Marucci (Ospol): «Il Comune non assume e ci chiede di fare altri straordinari»

Michela Giachetta

Fluidificare il traffico nelle zone più critiche della città. Che tradotto significa renderlo scorrevole, agevole. Fluido, appunto. Attraverso maggiori controlli della polizia municipale e attraverso il potenziamento delle corsie preferenziali. È questo l’obiettivo del progetto varato dal Comune di Roma lo scorso aprile. Da lunedì partirà la seconda fase, che andrà avanti fino al 30 giugno e che interesserà viale Regina Margherita, nel tratto fra piazza Ungheria e via Morgagni, il lungotevere, nella zona compresa fra lungotevere Aventino e Arnaldo Da Brescia e in direzione opposta tra lungotevere Michelangelo e lungotevere Ripa, e via Tiburtina, nel tratto fra via Galla Placidia e via di Pietralata. Per un totale di 15 chilometri di strade che si vanno a sommare agli altri 17 messi sotto controllo nella prima fase del progetto. Saranno 180 i vigili urbani impiegati nella seconda fase di intervento, per la quale il Comune ha stanziato circa 2 milioni e 250mila euro. La presenza sul territorio della polizia municipale garantisce maggiori controlli: si dovrebbero così avere un passaggio più veloce dei mezzi pubblici e la limitazione del parcheggio in doppia fila o nelle zone riservate alle fermate degli autobus e al carico-scarico delle merci.
Gli addetti al traffico, però, saranno costretti a fare gli straordinari, coprendo turni di 10 ore fra mattina e pomeriggio. «Nessuna costrizione - puntualizza il comandante della polizia municipale, Aldo Zanetti -. I vigili potranno scegliere di fare gli straordinari come e quando vogliono.
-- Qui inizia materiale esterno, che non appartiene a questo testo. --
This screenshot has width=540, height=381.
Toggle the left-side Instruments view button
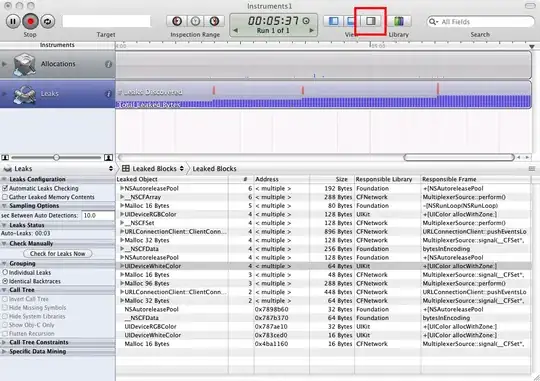click(333, 21)
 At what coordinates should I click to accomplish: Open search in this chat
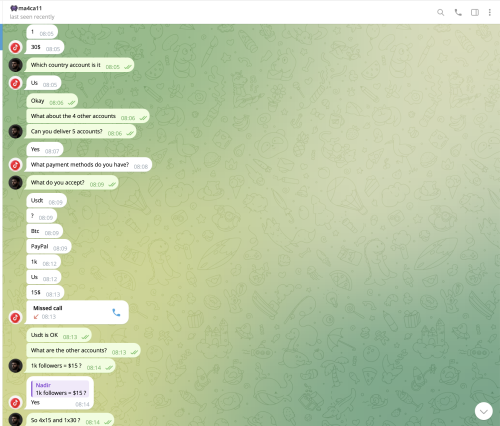point(441,12)
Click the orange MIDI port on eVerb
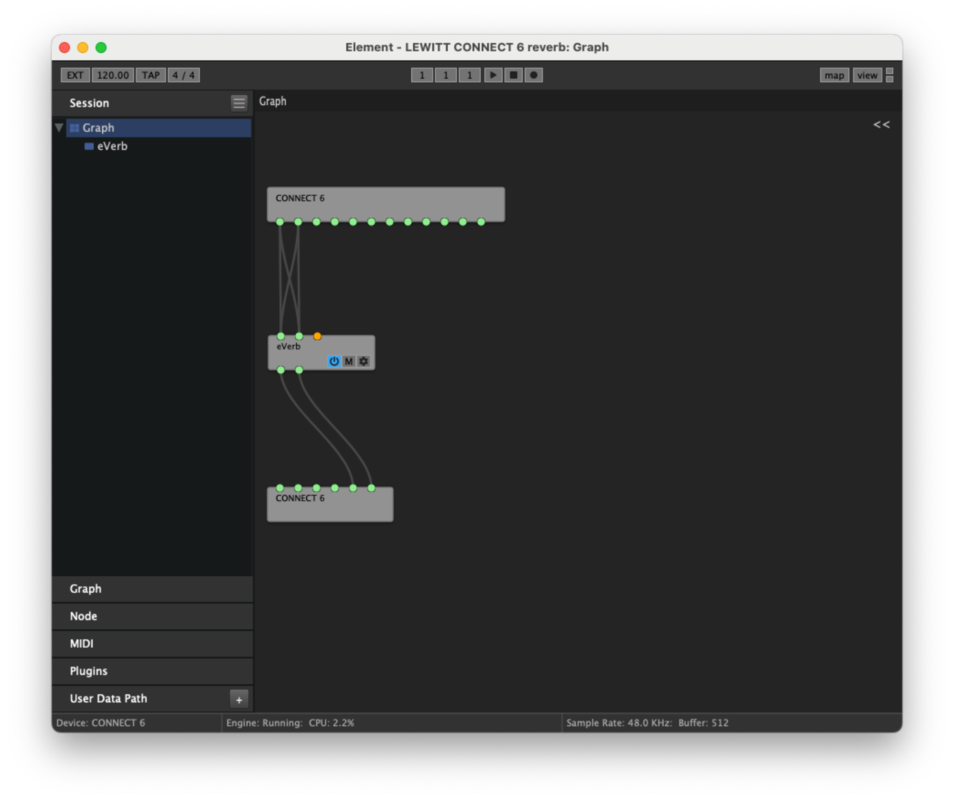 pos(317,336)
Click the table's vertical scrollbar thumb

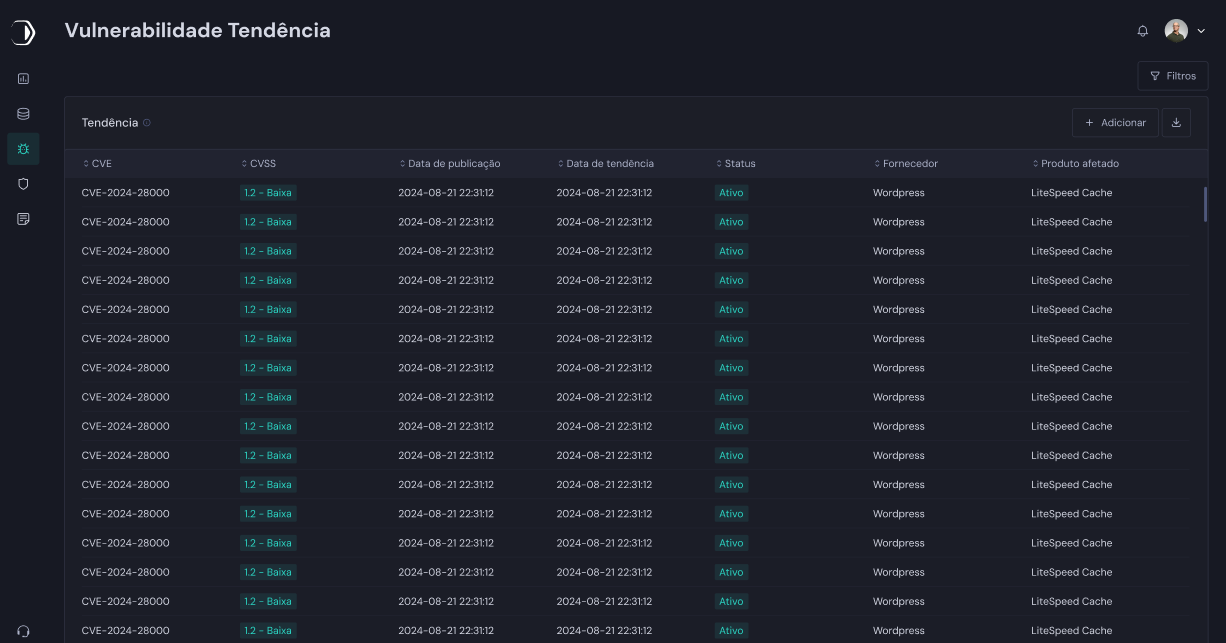[x=1205, y=204]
Facendo cinque ore dopo le loro normali sette ore di lavoro o, se preferiscono, facendone otto in uno dei loro due giorni liberi». «Si tratta di un impegno aggiuntivo per noi - continua Zanetti -. Questo non vuol dire però che non assicureremo comunque il controllo giornaliero per i circa 160 incroci strategici della città che già controlliamo».
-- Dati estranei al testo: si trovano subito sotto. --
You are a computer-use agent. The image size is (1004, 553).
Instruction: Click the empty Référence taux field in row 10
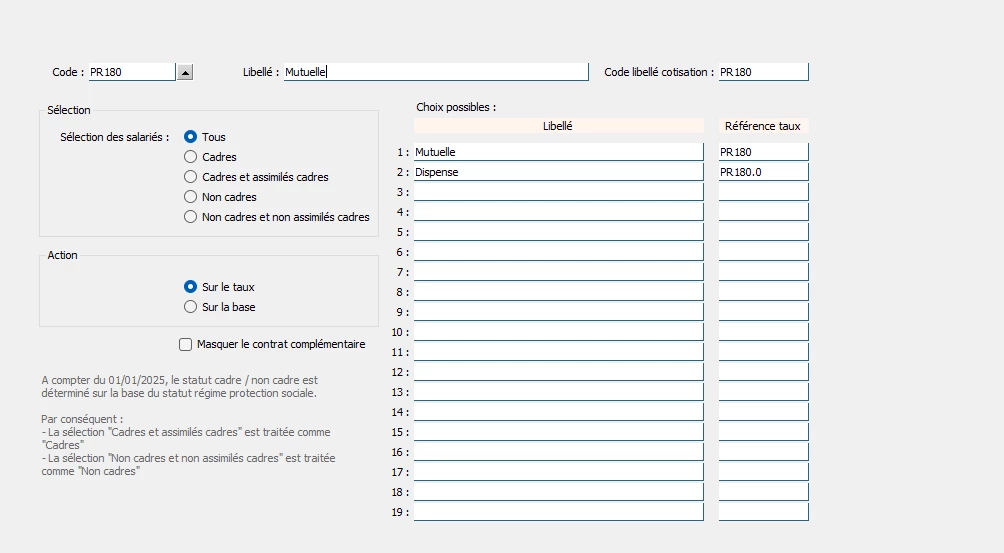[x=762, y=332]
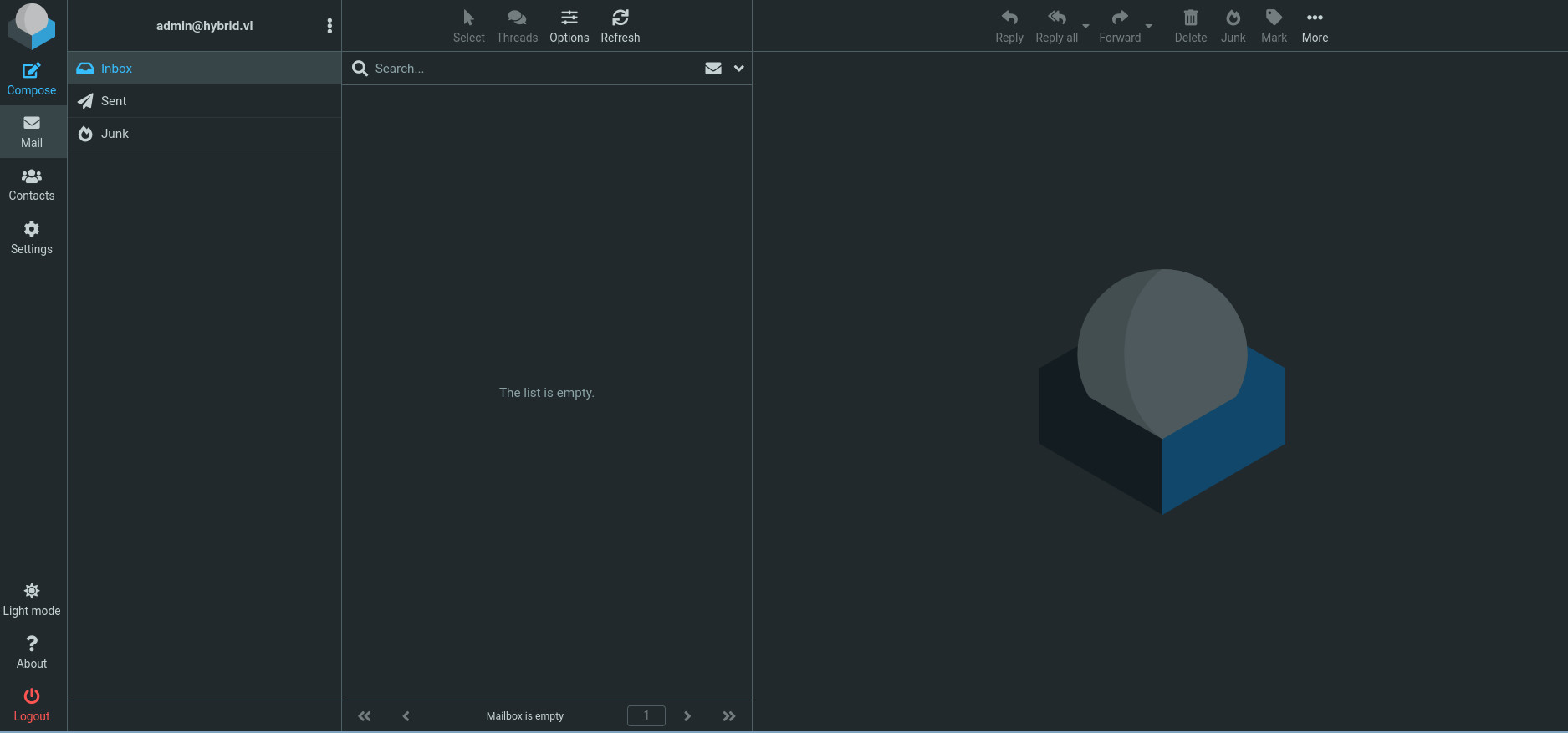
Task: Open the list Options icon
Action: click(x=569, y=26)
Di parere contrario il presidente dell’organizzazione sindacale delle polizie locali (Ospol), Luigi Marucci: «Siamo già carenti di oltre 3mila unità. Nel 2006 andranno in pensione altri 500 vigili. In questa situazione non riusciamo più a garantire servizi essenziali come il controllo all’uscita delle scuole - continua Marucci -. Figuriamoci cosa significa fare altri straordinari, arrivando a stare per strada anche 12 ore. È una cosa improponibile». Improponibile, secondo Marucci, è anche questo nuovo progetto varato dall’amministrazione: «Il Comune dovrebbe investire sulle nuove assunzioni - aggiunge il presidente dell’Ospol -. Invece, proprio sul finire del 2005 è stato bandito un concorso per 300 posti. Le domande presentate sono state 80mila». Se la mancanza di personale è il problema fondamentale, Marucci dichiara che anche altre sono le carenze dell’amministrazione, che «dovrebbe utilizzare strumenti più idonei per la fluidificazione del traffico, come, ad esempio, impianti semaforici rinnovati o quanto meno sincronizzati fra loro». Ma soprattutto non dovrebbe far ricorso allo strumento dello straordinario dei vigili. «Lo straordinario, lo dice la parola stessa, - conclude Marucci - è tale se usato nelle situazioni al di fuori dell’ordinario che possono accadere all’improvviso. Lo straordinario programmato, qual è quello previsto nel piano di fluidificazione del traffico, è vietato dalla legge. È una cosa che non esiste». A Roma, da lunedì, sì.